▶ **Problem description**
Find and copy each line of the data that includes "height".

(The input)

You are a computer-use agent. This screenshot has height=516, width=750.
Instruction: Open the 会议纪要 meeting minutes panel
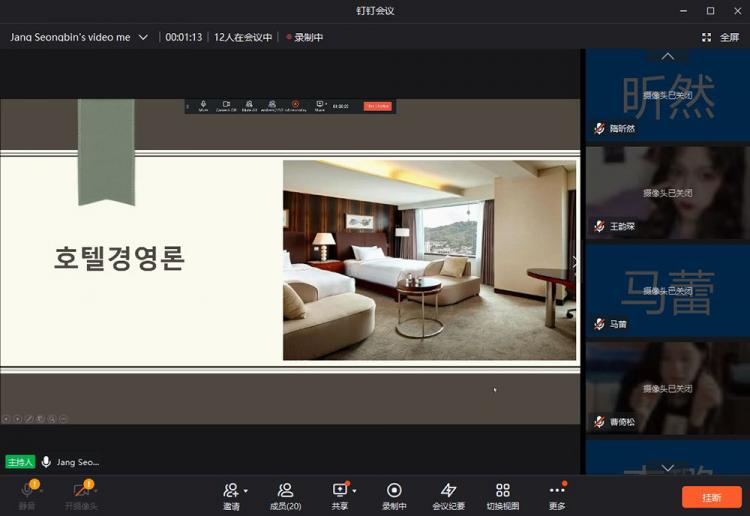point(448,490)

(End The input)
(The input)

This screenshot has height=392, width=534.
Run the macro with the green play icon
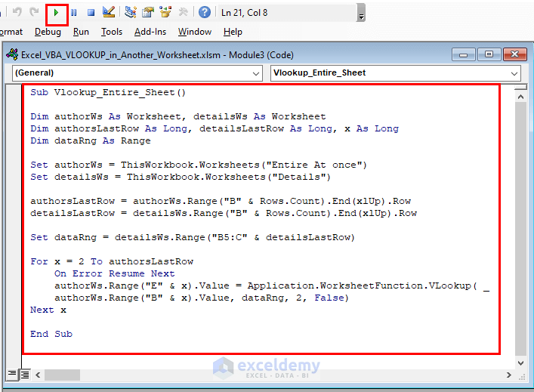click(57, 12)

(End The input)

▶ **Written response**
You are a computer-use agent. This screenshot has height=516, width=750.
This screenshot has height=392, width=534.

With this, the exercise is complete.